[Text segment]
*** Begin section ***
The dataset contains info. about solubility, which is a measure of how easily a molecules dissolves in water.

If it does not dissolve easily, getting enough of it into a patient’s bloodstream to have a therapeutic effect may be impossible.

[Dataset delaney](https://github.com/deepchem/deepchem/blob/master/datasets/delaney-processed.csv)

In [None]:
tasks, datasets, transformers = dc.molnet.load_delaney(featurizer='GraphConv')
train_dataset, valid_dataset, test_dataset = datasets

## Building the model

GraphConvModel works like an ordinary CNNs, but instead using vectors of numbers for each pixel, in this case a graph convolutional network (GCN) begins with a vector of numbers for each node and/or edge. When the graph represents a molecule, those numbers could be high-level chemical properties of each atom, such as its element, charge, and hybridization state.
*** End section ***
[Tasks and exercises]
1. In the solubility text, what does a graph convolutional network begin with for each node and/or edge?
2. Please carry the solubility text forward, starting right after its last sentence.
You won't need the saved entries.

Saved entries
*** Begin section ***
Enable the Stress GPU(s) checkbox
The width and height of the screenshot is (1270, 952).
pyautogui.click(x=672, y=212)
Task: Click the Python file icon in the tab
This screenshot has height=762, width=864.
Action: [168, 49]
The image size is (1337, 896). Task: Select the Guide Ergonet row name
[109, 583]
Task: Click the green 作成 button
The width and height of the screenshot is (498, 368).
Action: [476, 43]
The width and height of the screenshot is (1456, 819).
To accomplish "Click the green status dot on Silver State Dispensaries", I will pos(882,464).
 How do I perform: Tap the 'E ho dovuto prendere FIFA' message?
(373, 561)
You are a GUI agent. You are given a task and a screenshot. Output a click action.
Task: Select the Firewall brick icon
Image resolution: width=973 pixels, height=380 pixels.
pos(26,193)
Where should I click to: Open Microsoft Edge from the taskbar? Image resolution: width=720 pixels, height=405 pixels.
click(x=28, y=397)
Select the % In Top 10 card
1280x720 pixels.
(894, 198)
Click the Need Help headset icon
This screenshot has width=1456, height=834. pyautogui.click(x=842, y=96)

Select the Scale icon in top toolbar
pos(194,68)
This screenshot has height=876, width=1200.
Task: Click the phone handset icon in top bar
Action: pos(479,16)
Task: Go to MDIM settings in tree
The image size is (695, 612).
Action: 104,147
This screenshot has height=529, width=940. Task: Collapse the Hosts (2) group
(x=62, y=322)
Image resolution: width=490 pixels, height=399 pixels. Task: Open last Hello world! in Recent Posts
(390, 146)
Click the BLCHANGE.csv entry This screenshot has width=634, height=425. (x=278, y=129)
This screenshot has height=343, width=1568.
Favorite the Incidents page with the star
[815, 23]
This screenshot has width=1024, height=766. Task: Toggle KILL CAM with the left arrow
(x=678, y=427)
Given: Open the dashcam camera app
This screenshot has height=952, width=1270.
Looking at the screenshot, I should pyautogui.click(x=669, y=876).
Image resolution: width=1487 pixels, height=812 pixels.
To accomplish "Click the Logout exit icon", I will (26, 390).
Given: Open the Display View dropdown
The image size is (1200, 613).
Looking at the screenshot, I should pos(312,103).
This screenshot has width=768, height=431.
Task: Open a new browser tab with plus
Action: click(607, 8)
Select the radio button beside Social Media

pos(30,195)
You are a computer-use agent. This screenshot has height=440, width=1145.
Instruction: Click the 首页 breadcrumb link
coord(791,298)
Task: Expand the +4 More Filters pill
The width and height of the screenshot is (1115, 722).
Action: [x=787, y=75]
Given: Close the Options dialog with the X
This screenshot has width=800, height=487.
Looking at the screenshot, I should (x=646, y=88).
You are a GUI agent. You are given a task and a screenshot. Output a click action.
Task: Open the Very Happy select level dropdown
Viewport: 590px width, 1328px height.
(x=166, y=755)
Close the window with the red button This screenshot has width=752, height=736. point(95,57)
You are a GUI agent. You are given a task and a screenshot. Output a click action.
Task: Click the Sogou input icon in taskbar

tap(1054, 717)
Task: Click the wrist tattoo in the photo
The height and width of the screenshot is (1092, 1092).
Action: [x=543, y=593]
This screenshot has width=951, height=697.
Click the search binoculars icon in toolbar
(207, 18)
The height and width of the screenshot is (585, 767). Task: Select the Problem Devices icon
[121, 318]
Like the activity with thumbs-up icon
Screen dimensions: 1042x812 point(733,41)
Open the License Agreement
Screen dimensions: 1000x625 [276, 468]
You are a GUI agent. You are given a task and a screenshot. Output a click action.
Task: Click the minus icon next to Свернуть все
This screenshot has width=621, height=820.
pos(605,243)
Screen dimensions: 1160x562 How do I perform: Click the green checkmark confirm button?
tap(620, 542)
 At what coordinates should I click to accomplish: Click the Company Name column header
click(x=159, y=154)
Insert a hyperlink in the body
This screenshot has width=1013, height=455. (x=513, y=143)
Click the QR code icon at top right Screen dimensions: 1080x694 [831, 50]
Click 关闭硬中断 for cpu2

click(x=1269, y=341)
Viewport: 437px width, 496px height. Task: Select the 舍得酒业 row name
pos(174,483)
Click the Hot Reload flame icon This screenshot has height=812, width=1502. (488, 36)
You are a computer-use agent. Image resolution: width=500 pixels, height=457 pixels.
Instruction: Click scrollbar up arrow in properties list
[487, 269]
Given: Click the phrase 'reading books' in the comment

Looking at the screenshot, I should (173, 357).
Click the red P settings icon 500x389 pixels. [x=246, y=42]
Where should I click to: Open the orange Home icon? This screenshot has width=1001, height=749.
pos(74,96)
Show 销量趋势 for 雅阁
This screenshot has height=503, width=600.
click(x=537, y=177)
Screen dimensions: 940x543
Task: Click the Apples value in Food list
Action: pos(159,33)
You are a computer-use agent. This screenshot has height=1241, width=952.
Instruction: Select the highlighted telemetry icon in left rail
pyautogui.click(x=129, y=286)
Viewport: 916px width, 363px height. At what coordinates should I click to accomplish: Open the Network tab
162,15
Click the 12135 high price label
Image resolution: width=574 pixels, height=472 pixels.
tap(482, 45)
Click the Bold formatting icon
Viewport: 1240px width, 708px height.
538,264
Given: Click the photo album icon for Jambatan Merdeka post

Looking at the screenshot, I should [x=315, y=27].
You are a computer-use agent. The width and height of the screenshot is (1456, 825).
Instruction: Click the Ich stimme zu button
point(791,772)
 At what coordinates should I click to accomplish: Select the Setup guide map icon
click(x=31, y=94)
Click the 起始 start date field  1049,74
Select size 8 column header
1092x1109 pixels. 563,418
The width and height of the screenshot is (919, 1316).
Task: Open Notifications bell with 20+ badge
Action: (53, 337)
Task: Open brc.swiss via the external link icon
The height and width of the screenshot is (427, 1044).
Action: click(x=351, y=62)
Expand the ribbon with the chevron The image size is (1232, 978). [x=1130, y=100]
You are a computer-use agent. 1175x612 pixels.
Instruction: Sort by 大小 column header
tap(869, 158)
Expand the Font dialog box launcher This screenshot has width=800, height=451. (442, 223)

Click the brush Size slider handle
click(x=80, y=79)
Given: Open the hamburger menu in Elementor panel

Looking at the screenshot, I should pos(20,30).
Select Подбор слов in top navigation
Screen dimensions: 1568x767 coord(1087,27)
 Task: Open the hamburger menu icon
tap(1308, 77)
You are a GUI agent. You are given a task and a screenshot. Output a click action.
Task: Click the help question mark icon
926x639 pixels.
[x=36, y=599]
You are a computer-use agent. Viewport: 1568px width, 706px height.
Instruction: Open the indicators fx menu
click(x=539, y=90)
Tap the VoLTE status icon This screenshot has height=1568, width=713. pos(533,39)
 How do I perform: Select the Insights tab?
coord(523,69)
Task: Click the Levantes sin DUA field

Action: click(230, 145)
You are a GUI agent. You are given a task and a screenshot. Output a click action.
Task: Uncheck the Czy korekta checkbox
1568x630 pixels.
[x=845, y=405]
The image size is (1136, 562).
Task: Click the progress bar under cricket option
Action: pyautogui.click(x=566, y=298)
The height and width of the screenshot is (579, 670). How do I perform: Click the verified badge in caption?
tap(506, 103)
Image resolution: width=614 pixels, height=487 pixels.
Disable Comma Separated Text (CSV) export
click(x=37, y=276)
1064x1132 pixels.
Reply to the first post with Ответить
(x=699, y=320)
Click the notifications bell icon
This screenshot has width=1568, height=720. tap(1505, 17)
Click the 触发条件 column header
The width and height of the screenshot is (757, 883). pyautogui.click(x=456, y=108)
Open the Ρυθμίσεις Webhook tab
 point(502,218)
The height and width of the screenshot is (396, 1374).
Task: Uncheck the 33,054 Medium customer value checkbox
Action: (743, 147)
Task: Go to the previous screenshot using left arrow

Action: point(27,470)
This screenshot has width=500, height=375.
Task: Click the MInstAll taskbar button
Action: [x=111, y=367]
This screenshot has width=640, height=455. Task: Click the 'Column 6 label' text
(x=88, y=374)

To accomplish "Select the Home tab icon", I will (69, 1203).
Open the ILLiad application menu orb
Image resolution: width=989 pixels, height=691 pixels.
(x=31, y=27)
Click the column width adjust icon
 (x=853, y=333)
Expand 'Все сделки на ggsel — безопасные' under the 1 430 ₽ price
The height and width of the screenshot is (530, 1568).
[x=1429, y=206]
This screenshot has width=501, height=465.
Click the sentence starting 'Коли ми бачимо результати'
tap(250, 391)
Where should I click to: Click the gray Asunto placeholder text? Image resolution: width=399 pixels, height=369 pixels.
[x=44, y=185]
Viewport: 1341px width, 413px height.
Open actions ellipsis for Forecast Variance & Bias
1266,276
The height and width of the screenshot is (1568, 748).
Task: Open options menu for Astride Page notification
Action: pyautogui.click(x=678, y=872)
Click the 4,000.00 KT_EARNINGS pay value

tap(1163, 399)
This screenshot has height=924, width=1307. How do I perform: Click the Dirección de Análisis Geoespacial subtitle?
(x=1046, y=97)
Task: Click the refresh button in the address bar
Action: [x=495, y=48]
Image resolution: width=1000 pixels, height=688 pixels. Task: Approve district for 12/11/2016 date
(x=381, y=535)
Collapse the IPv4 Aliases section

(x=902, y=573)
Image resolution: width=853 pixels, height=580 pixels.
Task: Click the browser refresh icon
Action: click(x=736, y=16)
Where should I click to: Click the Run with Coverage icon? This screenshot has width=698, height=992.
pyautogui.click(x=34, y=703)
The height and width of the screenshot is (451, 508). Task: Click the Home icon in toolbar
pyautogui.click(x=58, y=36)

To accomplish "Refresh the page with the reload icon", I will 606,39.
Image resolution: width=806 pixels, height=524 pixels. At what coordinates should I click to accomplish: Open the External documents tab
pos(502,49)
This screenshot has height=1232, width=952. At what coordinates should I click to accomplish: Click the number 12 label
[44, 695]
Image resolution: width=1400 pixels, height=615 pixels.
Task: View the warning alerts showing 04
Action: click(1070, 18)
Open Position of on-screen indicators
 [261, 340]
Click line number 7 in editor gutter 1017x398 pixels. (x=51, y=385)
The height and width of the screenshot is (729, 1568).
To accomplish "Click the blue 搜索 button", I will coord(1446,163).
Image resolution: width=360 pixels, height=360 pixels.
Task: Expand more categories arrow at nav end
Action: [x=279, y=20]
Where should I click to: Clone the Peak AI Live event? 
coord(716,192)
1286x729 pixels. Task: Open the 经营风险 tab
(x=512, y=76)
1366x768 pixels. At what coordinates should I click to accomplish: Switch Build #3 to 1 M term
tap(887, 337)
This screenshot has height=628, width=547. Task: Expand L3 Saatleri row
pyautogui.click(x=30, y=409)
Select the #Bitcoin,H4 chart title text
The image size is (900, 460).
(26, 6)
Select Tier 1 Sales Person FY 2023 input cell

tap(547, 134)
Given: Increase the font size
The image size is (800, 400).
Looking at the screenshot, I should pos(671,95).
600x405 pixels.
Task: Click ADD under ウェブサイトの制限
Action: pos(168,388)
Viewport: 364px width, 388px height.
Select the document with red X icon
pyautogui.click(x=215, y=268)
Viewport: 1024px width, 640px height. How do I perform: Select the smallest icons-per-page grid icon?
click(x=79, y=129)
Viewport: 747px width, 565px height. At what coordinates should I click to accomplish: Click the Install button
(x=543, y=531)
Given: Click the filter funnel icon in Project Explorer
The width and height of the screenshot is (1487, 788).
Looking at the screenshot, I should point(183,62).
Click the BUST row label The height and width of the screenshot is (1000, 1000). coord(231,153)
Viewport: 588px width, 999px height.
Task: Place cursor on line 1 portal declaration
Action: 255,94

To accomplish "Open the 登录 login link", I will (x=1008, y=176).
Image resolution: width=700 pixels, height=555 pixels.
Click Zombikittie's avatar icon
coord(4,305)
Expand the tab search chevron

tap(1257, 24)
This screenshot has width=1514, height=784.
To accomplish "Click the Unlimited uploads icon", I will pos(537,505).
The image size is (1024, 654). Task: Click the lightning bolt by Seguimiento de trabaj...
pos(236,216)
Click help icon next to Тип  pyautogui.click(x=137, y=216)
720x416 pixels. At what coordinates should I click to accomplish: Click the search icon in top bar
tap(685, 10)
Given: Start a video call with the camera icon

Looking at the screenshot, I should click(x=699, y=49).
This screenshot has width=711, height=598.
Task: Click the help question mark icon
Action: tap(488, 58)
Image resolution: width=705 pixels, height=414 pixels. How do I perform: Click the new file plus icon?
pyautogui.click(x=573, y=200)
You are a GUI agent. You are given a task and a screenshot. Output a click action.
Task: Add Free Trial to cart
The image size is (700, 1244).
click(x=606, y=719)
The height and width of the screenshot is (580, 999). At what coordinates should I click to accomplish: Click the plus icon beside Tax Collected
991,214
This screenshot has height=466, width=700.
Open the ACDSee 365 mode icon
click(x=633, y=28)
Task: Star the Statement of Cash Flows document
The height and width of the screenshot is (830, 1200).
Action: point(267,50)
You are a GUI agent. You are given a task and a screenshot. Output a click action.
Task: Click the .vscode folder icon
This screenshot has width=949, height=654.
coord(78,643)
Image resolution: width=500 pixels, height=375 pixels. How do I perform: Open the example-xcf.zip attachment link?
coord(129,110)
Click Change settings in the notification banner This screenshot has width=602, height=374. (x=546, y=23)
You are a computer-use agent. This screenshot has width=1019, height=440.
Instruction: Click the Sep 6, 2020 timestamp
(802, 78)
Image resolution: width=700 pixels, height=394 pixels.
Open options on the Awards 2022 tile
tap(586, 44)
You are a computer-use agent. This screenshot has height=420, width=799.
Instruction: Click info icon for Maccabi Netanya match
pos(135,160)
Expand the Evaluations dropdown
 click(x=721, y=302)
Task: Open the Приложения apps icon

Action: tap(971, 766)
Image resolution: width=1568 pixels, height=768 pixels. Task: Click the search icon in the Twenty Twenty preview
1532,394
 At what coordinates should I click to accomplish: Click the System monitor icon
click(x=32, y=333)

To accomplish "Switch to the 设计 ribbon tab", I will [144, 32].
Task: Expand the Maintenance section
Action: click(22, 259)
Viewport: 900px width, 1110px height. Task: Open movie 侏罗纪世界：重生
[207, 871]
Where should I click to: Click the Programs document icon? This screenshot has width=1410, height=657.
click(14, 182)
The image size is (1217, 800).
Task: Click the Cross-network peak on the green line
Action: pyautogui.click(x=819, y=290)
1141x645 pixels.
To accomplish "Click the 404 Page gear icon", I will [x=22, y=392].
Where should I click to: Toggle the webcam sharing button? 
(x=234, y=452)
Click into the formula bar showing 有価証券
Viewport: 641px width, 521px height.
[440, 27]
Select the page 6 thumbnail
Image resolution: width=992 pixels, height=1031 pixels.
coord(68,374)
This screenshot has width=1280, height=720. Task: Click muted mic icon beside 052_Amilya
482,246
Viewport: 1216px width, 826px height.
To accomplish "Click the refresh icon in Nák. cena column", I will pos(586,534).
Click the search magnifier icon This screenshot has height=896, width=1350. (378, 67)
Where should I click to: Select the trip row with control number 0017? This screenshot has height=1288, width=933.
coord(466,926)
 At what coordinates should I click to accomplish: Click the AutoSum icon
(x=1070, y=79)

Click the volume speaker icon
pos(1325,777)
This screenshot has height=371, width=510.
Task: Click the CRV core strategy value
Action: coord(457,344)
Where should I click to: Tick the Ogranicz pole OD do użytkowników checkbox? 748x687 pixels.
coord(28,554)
*** End section ***
[Answers to the problems]
1. A vector of numbers.

2.
GCNs have one important limitation: The calculation is based solely on the molecular graph. They receive no information about the molecule’s conformation, so they cannot hope to predict anything that is conformation-dependent. This makes them most suitable for small, mostly rigid molecules.

In [None]:
model = dc.models.GraphConvModel(n_tasks=1, mode='regression', dropout=0.2)

## TRAINING AND MEASURING PERFORMANCE



In [None]:
model.fit(train_dataset, nb_epoch=110)

### Metrics

Pearson correlation coefficient (`r`): Measures the strength and direction of a linear relationship. For example, a perfectly linear relationship with a positive/negative trend has `r=1`/`r=-1`, while no linear relationship has `r=0`.

`r^2`: The proportion of the variation in `y` is SSR (Sum of Squared Residuals) / TSS (Total Sum of Squares). 
`r^2 = 1-(SSR/TSS)`, so is the coefficient of determination to measure how close data are to fitted regression line. Closest to 1 is fittest. Unless `r^2=1`, there will always be some amount of variation in `y` that's unexplained by `x`.

In [None]:
# Metrics
metric = dc.metrics.Metric(dc.metrics.pearson_r2_score)
print(model.evaluate(train_dataset, [metric], transformers))
print(model.evaluate(test_dataset, [metric], transformers))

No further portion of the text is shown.